I will be talking about a unified three-layer hierarchical approach for solving tracking problems in a multiple non-overlapping cameras setting is proposed. Given a video and a set of detections (obtained by any person detector), the approach first solves the within-camera tracking employing the first two layers of the framework and, then, in the third layer, it solves across-camera tracking by associating tracks of the same person in all cameras in a simultaneous fashion. The tracking problem is formulated as finding fast-constrained dominant sets from a graph. The approach is based on a novel Fast-Constrained Dominant Set Clustering (FCDSC), which is an order of magnitude faster than constrained dominant sets clustering technique. FCDSC is employed to solve both within- and across-camera tracking tasks. That is, given a constraint set and a graph, FCDSC generates cluster (or clique), which forms a compact and coherent set that contains whole or part of the constraint set. The approach is based on a parametrized family of quadratic programs that generalizes the standard quadratic optimization problem. In addition to having a unified framework that simultaneously solves within- and across-camera tracking, the third layer helps to link broken tracks of the same person occurring during within-camera tracking. We have tested this approach on a very large and challenging dataset (namely, MOTchallenge DukeMTMC) and show that the proposed framework outperforms the current state of the art.
Even though the main focus of this paper is on multi-target tracking in non-overlapping cameras, proposed approach can also be applied to solve video-based person re-identication problem. We show that when the re-identication problem is formulated as a clustering problem, FCDSC can be used in conjunction with state-of-the-art video-based re-identication algorithms, to increase their already good performances. Our experiments demonstrate the general applicability of the proposed framework for non-overlapping across-camera tracking and person re-identification tasks.

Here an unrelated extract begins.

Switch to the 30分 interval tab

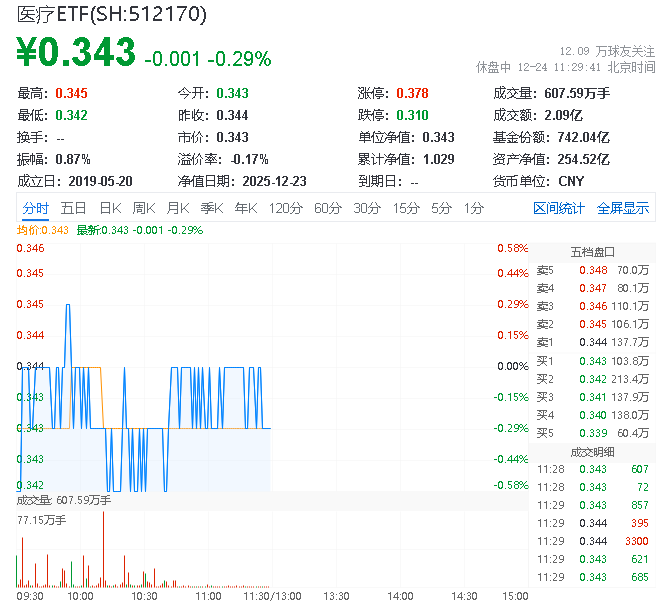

Eyasu received the BSc degree in Electrical Engineering from Jimma University in 2007, he then worked at Ethio Telecom for 4 years till he joined CaFoscari University (October 2011) where he got his MSc in Computer Science in June 2013. September 2013, he won a 1 year research fellow to work on Adversarial Learning at Pattern Recognition and Application lab of University of Cagliari. Since September 2014 he is a PhD student of CaFoscari University under the supervision of prof. Pelillo. Working towards his Ph.D. he is trying to solve different computer vision and pattern recognition problems using theories and mathematical tools inherited from graph theory, optimization theory and game theory. From April 2016 to September 2017, Eyasu was working, as a research assistant, at Center for Research in Computer Vision at University of Central Florida under the supervision of Dr.Mubarak Shah. Currently, he is a researcher at Qualcomm Technologies Inc. His research interests are in the areas of Computer Vision, Pattern Recognition, Machine Learning, Graph theory and Game theory.